Most of the people in Sitio Banli are Abaca farmers, because the Abaca plant is seasonal, it can be harvested once a year and once a year Tusan can earn some money and his family can eat a dish other than sweet potato or cassava tree.Abaca plants tends to flourish in a dense and secluded area in the forest and Tusan and a child named Jerson harvested their adult Abaca plant to start the three process on getting the raw fiber out of the Abaca plant. 

The three Process on getting the raw Abaca Fiber

  • tuxying (separation of primary and secondary sheath)

  • stripping (getting the fibers)

  • drying (usually following the tradition of sun-drying).

The process can be exhausting because all is done by manual labor from cutting the plant, stripping the fiber, you need a raw strength to pull the fiber out from its sheaths and traditionally sun dried the harvested fiber for the final process. 

In the past the community could harvest Abaca plants three times a year for there are so many Abaca plants in their forest  but after the millenia their forest had been slash and burn to be converted into agricultural land.
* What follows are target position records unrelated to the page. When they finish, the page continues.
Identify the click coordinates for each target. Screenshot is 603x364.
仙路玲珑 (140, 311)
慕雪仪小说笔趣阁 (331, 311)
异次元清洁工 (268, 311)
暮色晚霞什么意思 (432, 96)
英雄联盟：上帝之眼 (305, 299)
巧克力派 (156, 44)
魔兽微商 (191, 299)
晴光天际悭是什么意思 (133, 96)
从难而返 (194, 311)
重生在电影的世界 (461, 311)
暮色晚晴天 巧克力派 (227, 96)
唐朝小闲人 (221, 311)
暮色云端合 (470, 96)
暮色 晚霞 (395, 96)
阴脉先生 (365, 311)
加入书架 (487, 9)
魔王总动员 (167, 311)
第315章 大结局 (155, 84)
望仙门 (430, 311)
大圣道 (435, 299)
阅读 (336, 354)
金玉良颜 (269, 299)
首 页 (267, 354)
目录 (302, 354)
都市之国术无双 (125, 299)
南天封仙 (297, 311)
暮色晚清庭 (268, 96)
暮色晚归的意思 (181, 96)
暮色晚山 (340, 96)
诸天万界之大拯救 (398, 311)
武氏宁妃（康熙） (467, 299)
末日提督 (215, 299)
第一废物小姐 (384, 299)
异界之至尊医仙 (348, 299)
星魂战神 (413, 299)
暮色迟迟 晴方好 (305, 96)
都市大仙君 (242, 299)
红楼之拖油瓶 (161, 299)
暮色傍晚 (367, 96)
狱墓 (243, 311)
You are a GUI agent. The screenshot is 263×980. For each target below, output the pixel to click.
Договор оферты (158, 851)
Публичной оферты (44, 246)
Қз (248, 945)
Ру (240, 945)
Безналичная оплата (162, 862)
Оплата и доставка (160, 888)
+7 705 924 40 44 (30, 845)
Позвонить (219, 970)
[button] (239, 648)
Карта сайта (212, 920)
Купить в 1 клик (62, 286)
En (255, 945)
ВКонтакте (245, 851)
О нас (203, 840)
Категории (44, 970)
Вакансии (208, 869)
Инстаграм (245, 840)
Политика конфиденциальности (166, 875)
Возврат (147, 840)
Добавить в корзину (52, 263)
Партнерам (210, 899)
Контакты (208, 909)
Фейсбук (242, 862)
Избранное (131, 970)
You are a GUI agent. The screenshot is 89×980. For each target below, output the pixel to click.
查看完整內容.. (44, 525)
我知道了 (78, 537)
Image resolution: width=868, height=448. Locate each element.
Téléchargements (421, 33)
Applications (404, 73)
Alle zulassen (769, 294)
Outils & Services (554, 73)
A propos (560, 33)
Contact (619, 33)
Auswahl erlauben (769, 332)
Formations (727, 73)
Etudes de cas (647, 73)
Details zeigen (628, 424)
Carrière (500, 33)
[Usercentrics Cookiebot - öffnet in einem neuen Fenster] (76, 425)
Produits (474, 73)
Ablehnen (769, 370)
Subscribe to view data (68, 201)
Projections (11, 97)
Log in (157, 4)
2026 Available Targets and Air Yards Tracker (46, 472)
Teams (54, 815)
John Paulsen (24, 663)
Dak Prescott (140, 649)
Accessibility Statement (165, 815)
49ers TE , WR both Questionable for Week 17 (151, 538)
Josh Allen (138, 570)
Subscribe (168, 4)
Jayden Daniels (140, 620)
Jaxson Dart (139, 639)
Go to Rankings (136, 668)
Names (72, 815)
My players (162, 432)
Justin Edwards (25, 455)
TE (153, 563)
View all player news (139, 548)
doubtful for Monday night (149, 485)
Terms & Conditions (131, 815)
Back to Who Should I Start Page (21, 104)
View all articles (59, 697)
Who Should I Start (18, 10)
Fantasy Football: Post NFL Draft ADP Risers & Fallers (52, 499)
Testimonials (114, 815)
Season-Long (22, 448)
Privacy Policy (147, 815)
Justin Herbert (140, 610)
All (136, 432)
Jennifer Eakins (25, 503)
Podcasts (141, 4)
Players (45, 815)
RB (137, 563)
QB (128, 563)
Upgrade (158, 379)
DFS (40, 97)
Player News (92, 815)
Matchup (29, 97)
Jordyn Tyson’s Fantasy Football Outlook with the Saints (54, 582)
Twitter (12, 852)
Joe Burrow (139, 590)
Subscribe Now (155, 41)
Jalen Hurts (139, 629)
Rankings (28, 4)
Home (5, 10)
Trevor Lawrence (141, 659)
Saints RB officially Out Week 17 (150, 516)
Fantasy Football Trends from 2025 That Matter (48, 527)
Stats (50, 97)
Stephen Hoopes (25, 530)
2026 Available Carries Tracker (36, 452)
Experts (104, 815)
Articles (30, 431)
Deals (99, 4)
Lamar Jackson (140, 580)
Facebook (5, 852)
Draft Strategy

Now because of deforestation the community can now harvest their Abaca only once a year, once a year  Tusan can generate an income from selling his Abaca fiber a mere 20$ for a year of fiber he harvested, once a year Mani and his sibling can eat rice and a meal even if it is only once a year. 

Before Mani could taste another meal from his every food of sweet potato, his Father Tusan first had to traverse to the foot of the mountain in a 6 hours hike to take his Abaca Fiber to a trading post.The group journey start in midday, hauling their 20 kilos or more raw Abaca Fiber to certain Sitio Semandre. The hike going up the mountain is hard but going down would be as much hard as going up for you need to hold your balance when your body momentum when going downhill that’s where Tusan and his group are very good on balancing their body in a downhill slope for they just glide with their momentum as if like running downhill with all their heavy baggage.

Almost sundown when Tusan and the group reach Sitio Semandre and immediately go to the trading post to weigh their Abaca fiber and to check if it’s all dried. Tusan Abaca fiber weighs at 27 kilos, for a kilo is worth 40 Philippine pesos and overall Mang Tusan traded his Abaca for a thousand pesos, but had taken home a pay of 400 pesos for Tusan already  had a 584 pesos balance in the trading post. A year of harvesting Abaca fiber for a mere 4 pieces of 100 peso bill that a hardworking father Tusan received with all smiles on his face and would immediately  buy some food essentials like rice,sugar,coffee and sardines. As Miss K said thus Mang Tusan knows that his one year of labor got him just a few paper bills, paper bills that are made from the fiber that he works hard to harvest. A man who hauls ingredients that would be used on making a banknote can not even hold a banknote even just for a day, how ironic life can be.

Final Thoughts

The day after Tusan had bought some food for his family, Mani and his sibling eagerly waited for the rice to cook and be eaten. Every grain would be fully enjoyed and consumed, every grain that came from a year of labor, love and determination from their father.

People sometimes do not value a banknote for some influencer on social media platforms can be seen as defacing,mutilating and burning a banknote for their content creation. They had no idea on what ordeal some of the Abaca farmers in the highland had to undergo just to harvest and trade their raw product for a few paper bills. Finally, how I wish that the local government or a NGO can help those in the Sitio Banli that can alleviate them from their current condition.